-- Text section follows --
Attempts to rectify the situation through the creation of the London Gold Pool merely delayed the inevitable. As free market gold continued to rise above the fixed rate of $35 per ounce, Richard Nixon abandoned the Bretton Woods system and ushered in the age of the fiat dollar as the world continued to ditch an overvalued dollar in exchange for gold.
In the subsequent decades after the 1971 abandonment of the imperfect Bretton Woods system, the value of the US dollar severely plummeted vis-a-vis the value of free market gold. In 2019, it requires $1,292.95 to buy a single ounce of gold that in the 1940s could be purchased with a mere $35.
Today, while the US does not have a gold standard, it does have a Triffin Dilemma nevertheless. This was pointed out after the Great Recession of 2008 by economist Zhou Xiaochuan who served as the Governor of the People’s Bank of China between 2002 and 2018. In his speech from 23 March 2009, Zhou stated:
“The Triffin Dilemma, i.e., the issuing countries of reserve currencies cannot maintain the value of the reserve currencies while providing liquidity to the world, still exists.
When a national currency is used in pricing primary commodities, trade settlements and is adopted as a reserve currency globally, efforts of the monetary authority issuing such a currency to address its economic imbalances by adjusting exchange rate would be made in vain, as its currency serves as a benchmark for many other currencies. While benefiting from a widely accepted reserve currency, the globalization also suffers from the flaws of such a system. The frequency and increasing intensity of financial crises following the collapse of the Bretton Woods system suggests the costs of such a system to the world may have
exceeded its benefits. The price is becoming increasingly higher, not only for the users, but also for the issuers of the reserve currencies. Although crisis may not necessarily be an intended result of the issuing authorities, it is an inevitable outcome of the institutional flaws”.
-- Text section concluded --
-- Given records follows --
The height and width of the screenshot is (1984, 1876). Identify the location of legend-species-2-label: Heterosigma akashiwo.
-- Given records concluded --
-- Given records follows --
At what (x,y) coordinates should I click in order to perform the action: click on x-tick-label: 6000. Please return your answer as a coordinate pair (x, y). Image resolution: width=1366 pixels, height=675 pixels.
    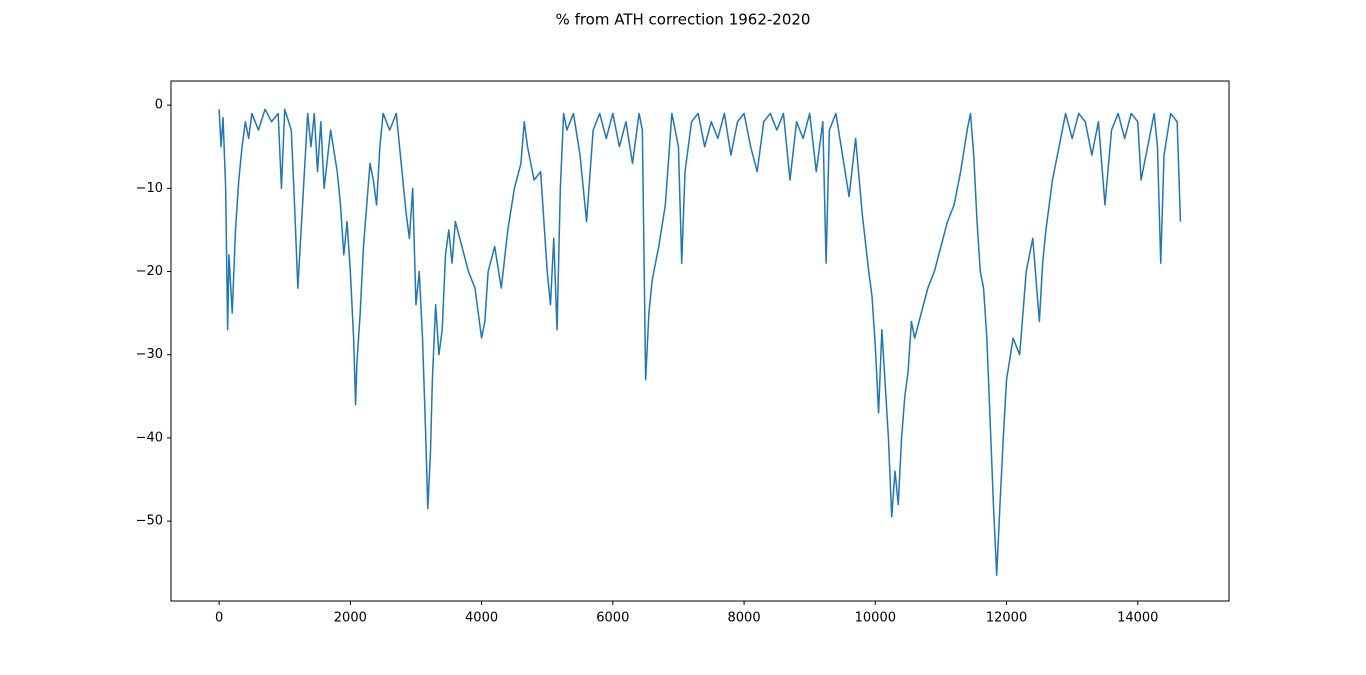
-- Given records concluded --
▸ Work to complete:
Carry on the passage about the dollar, gold, and the Triffin Dilemma from the point where it ends. The rows stand apart from the passage on the dollar and gold.

▸ Response below:
In this sense, the post-Bretton Woods Triffin Dilemma is even worse than that of the final decade of Bretton Woods. At least in the 1960s, American economists and politicians were aware of the problem because there was an explicit international agreement that (outside of the USA) the dollar could be redeemed for gold. Now that the dollar cannot be redeemed by anything other than the future promise of more dollars, discipline has been cast aside and the US Federal Reserve continues to issue as many dollars as it sees fit without worrying about how this trend creates outlandish levels of debt and ultimately harms the American consumer and saver.
With this in mind, Zhou Xiaochuan proposed a transition away from the US dollar towards the Special Drawing Rights (SDRs) currency basket. At present SDRs are a mixture of the value of the US dollar, Chinese Renminbi, euro, British pound and Japanese yen. SDRs cannot be held by individuals and unlike fiat currencies or gold whose value changes in real time, SDRs are revalued once every five years.
In many ways, a shift to SDRs as the major trading and reserve unit would be beneficial for the world economy. It would gradually decrease the capricious and unaccountable powers of the US Federal Reserve, it would provide a measure of stability to global trade and it would at least remove some political considerations which at present underpin the monetary policies of countries with fiat currencies. As such, it would also reduce America’s need to cause domestic inflation by printing an excess amount of dollars in order to satisfy global demand. So far – so sensible.
There are however some crucial problems with SDRs. First of all, whilst the price of gold is subject to regular fluctuation but in practice remains stable because of its intrinsic market value, SDRs remain stable on an artificial bases as its value is only changed once every five years.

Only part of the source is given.